Retrospective analysis-based prioritization and degradation pattern characterization of sudden unexplained death susceptibility genes.

Abstract

Genetic factors are known to have important roles in sudden unexplained death (SUD) of apparently healthy individuals. Currently, molecular autopsy is considered an effective diagnostic tool in the multidisciplinary management of SUD. Recent studies highlighted the contribution of regulatory variants to complex genetic disorders. Pathogenic variants within the untranslated regions of SUD susceptibility genes were also identified in certain cases. However, the functional validation of pathogenic variants outside of the coding regions remains challenging.
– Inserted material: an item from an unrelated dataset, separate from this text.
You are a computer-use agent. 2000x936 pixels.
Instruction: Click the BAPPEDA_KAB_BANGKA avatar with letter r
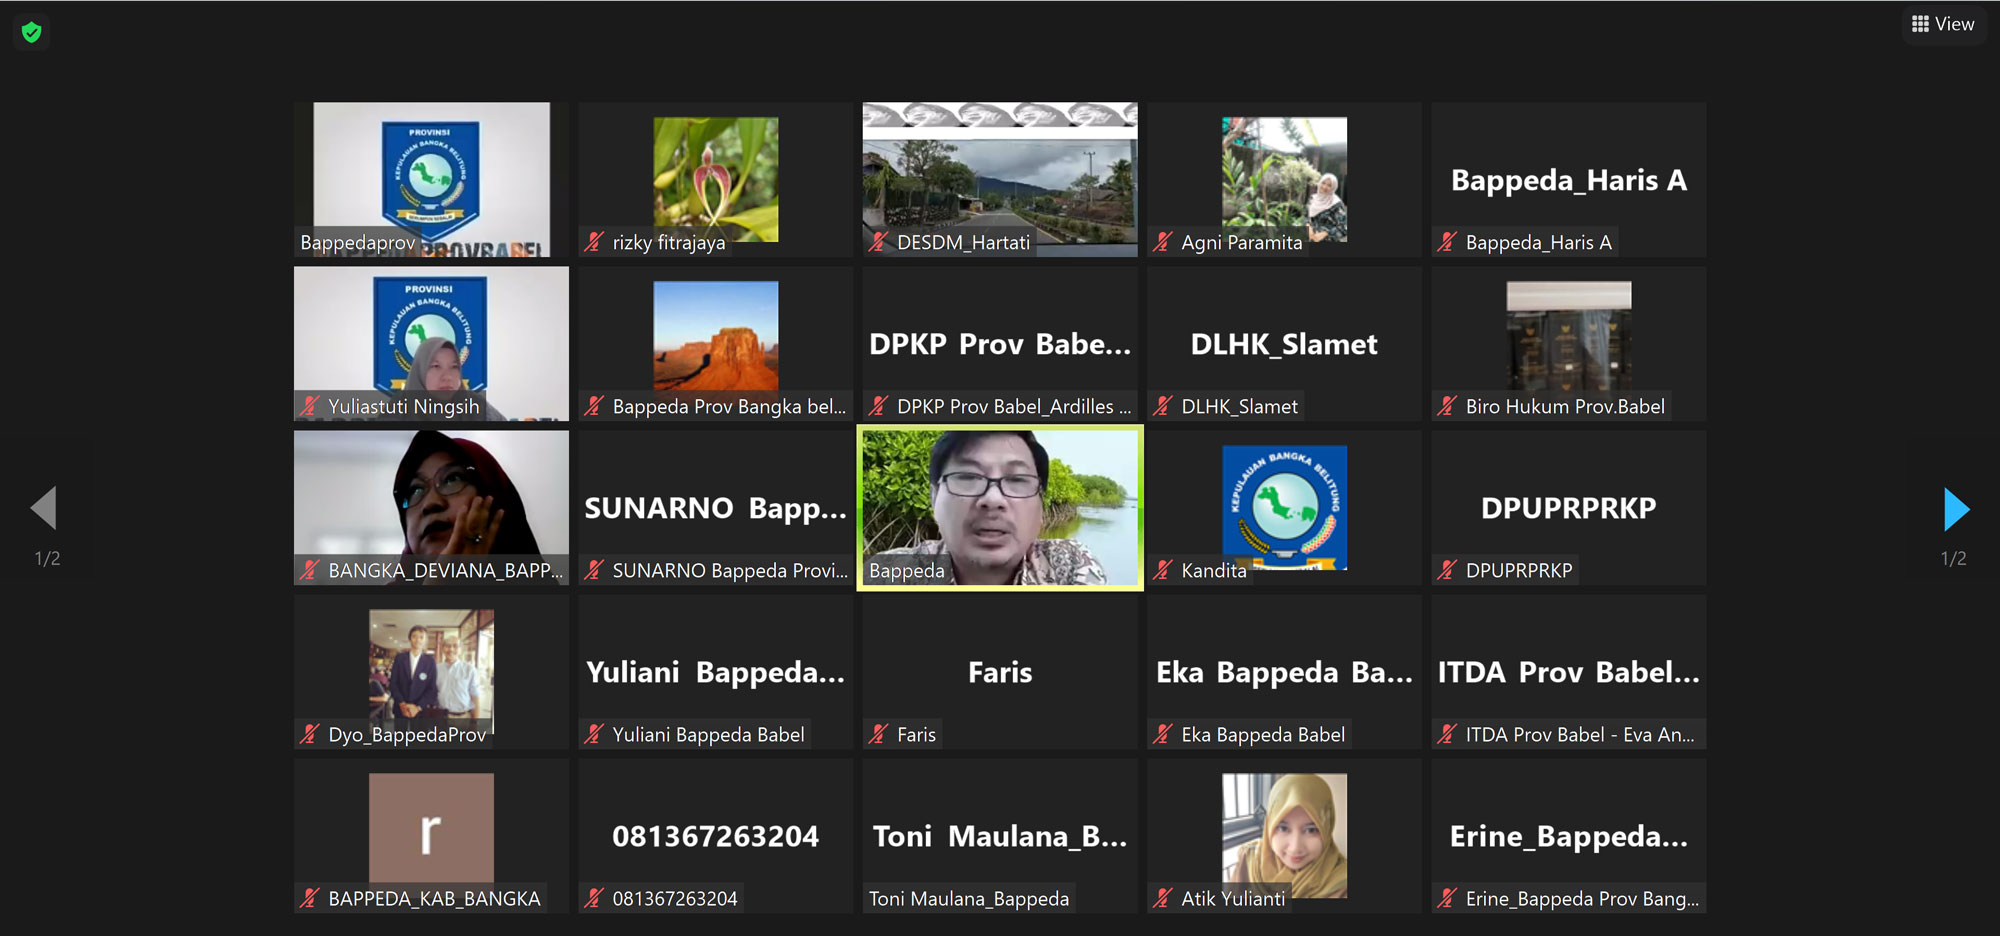pyautogui.click(x=431, y=828)
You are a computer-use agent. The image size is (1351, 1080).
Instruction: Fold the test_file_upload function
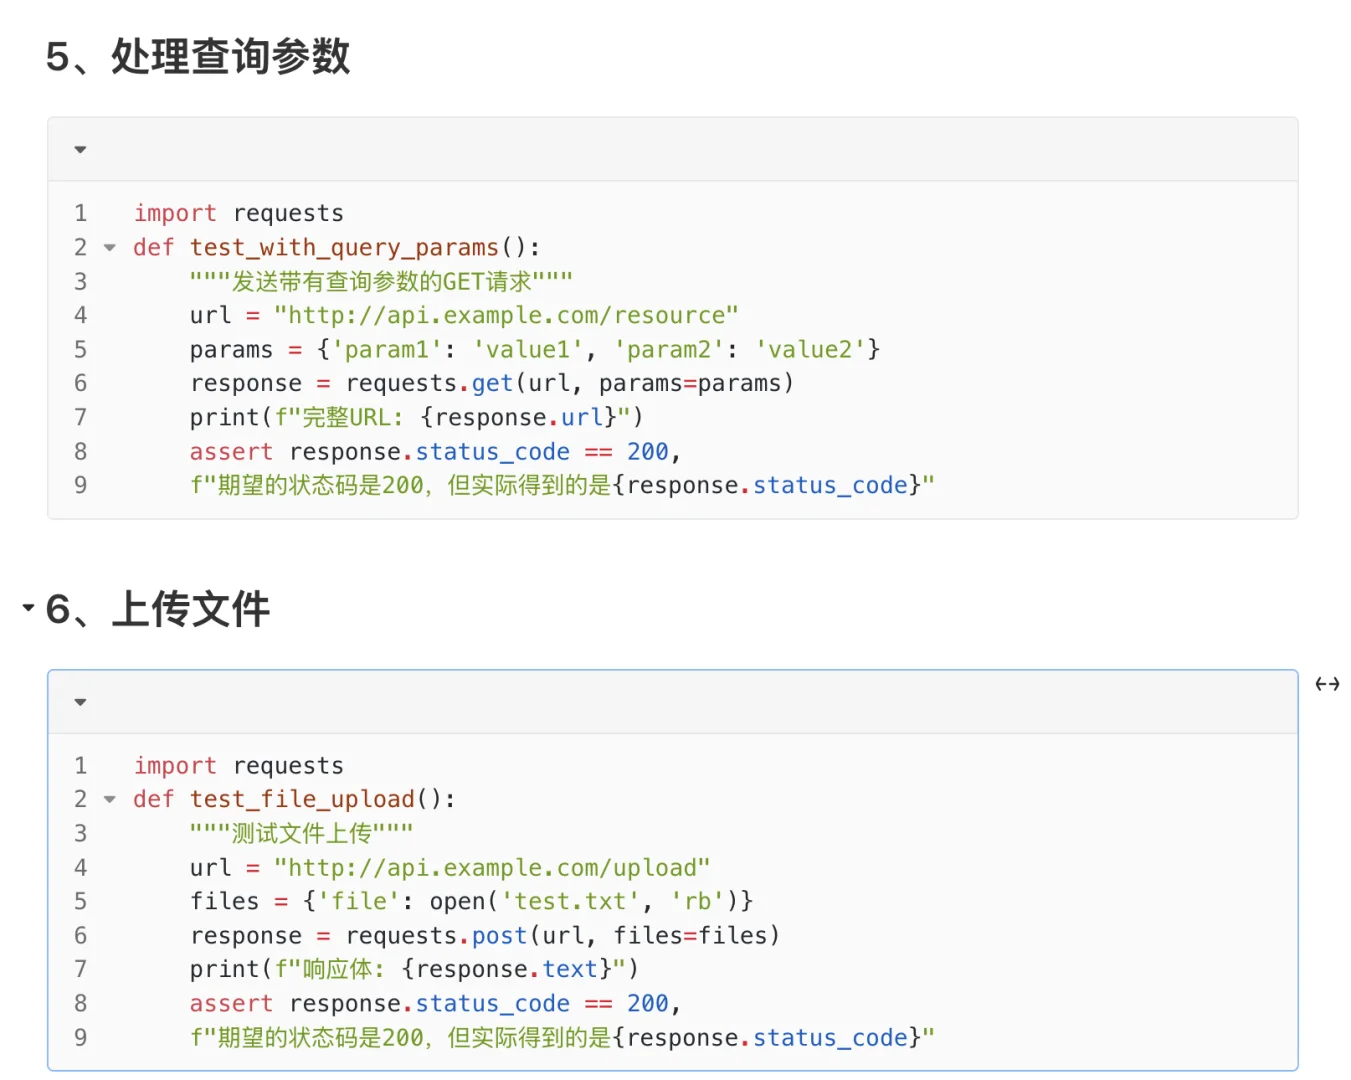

As the most direct method, transcriptome analysis could be performed at the same time with molecular autopsy to identify the abnormal expression of SUD susceptibility genes, while the post-mortem degradation of mRNA in myocardial tissues has made it difficult to interpret the transcriptome profiling results. In this study, we performed a retrospective analysis-based prioritization of SUD susceptibility genes based on the distribution of pathogenic genetic variants in previous studies with molecular autopsy findings reported. After gene prioritization, we analyzed the transcriptome data of 432 left ventricle tissues with different sampling time intervals from the Genotype-Tissue Expression database, in order to characterize the degradation pattern of prioritized SUD susceptibility genes. Furthermore, RNA degradation difference between unfrozen and thawed samples was investigated. We demonstrated that with proper segmentation of genes according to their degradation patterns, a partial least squares-discriminant analysis could effectively recognize the expression difference of targeted genes between normal samples and simulated SUD cases. Taken together, our findings presented a strategy for the interpretation of RNA profiling results during the forensic investigation of SUD.